Passage shown
Two-term Washington State Attorney General Bob Ferguson paid a visit to the Lynnwood Rotary on Thursday where he provided an overview of the roles and functions of his office, and then talked about some specific cases. Accompanying Ferguson was his 11-year-old daughter Katie — a softball player who was scheduled for a pitching lesson right after the meeting, with her father serving as catcher.
“I’ve been to probably 160 Rotary meetings since I became attorney general in 2012, but this is Katie’s first,” quipped Ferguson as he began his remarks. “Being catcher for her coaching sessions is a real treat for me, but her fastball is getting harder to catch all the time.”
Ferguson described the structure and role of the Attorney General’s office.
“We are the largest law firm in the State of Washington,” he began. “We have 13 offices across the state with more than 1,000 employees, 600 of which are attorneys. Although you might not hear much about it, our largest workload is in the area of dependency hearings where we advocate for children who are in a home situation where there is abuse or neglect. The State Legislature assigned us this role back in the 1970s, and 100 of our attorneys handle this work exclusively. It’s all they do every day.”

Dataset section
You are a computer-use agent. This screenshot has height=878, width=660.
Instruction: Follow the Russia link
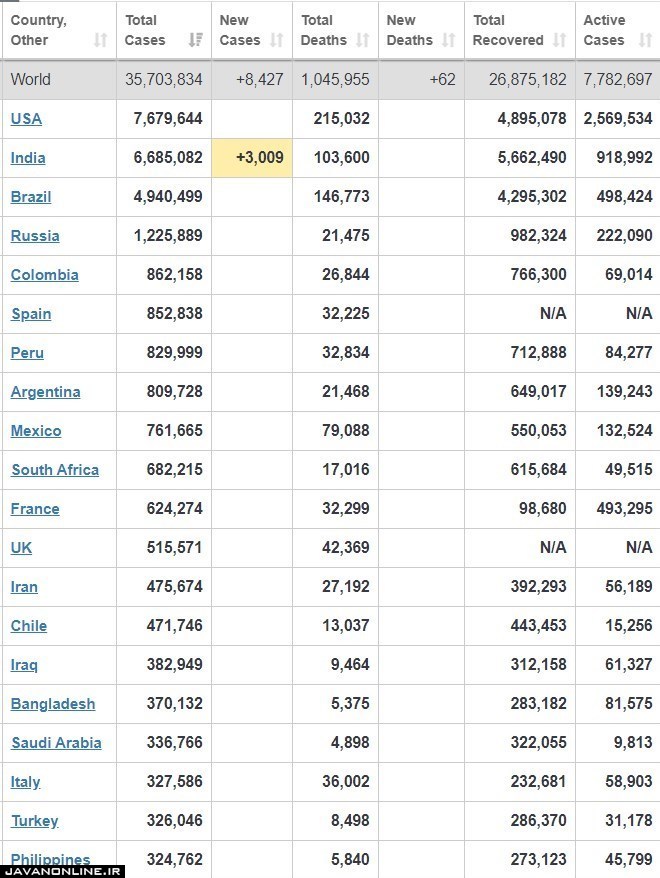35,236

Complete the following
a - In the Ferguson article, can you give again everything from "Two-term Washington State" down to "Attorney General’s office.", word for word?
b - In the Ferguson article, what figures does Ferguson give for the size and staffing of the Attorney General's office?
c - Can you carry the Ferguson article forward from the point where it stops?

Responses
a -
Two-term Washington State Attorney General Bob Ferguson paid a visit to the Lynnwood Rotary on Thursday where he provided an overview of the roles and functions of his office, and then talked about some specific cases. Accompanying Ferguson was his 11-year-old daughter Katie — a softball player who was scheduled for a pitching lesson right after the meeting, with her father serving as catcher.
“I’ve been to probably 160 Rotary meetings since I became attorney general in 2012, but this is Katie’s first,” quipped Ferguson as he began his remarks. “Being catcher for her coaching sessions is a real treat for me, but her fastball is getting harder to catch all the time.”
Ferguson described the structure and role of the Attorney General’s office.

b -
- 13 offices across the state
- More than 1,000 employees
- 600 attorneys
- 100 attorneys who handle dependency work exclusively

c -
He went on to explain that the primary duty of the Attorney General’s office is representing the State of Washington, which means that each department, commission, etc. is a client. Another important client, he said, is the people of the State of Washington, with cases including consumer protection, civil rights, anti-trust and criminal justice, some of which are conducted on the national level.
“My job is to enforce state law regardless of whether I agree with it or not,” he stressed. “As an example, I am personally opposed to the death penalty, but back when it was law, I vigorously enforced it.”
He went on to point out the long record of staff consistency in the Washington State Attorney General’s office. When Ferguson he took over from previous Attorney General Rob McKenna in 2012 he asked all of McKenna’s deputies — who head up the major divisions of the office — to stay on, despite the fact that he and McKenna come from different political parties.
“I don’t know their political affiliations, I don’t ask and I don’t really want to know,” he said. “What I do know is that they are professionals who know how to run an independent, non-partisan agency.”
Moving on to current activities, Ferguson first addressed what his office has done and is doing in response to the opioid epidemic.
“On average, two people die every day in Washington state from drug overdoses,” he began. “Currently there are enough opioids prescribed here for every man, woman and child in the state to have a 27-day supply. Our office was one of the first to file litigation against the pharmaceutical companies who produce it. Our case against Purdue, manufacture of oxycontin, is based on our belief that they marketed their product in an unfair and deceptive manner — and that’s putting it mildly.” The trial in that case is set for February, McKenna said.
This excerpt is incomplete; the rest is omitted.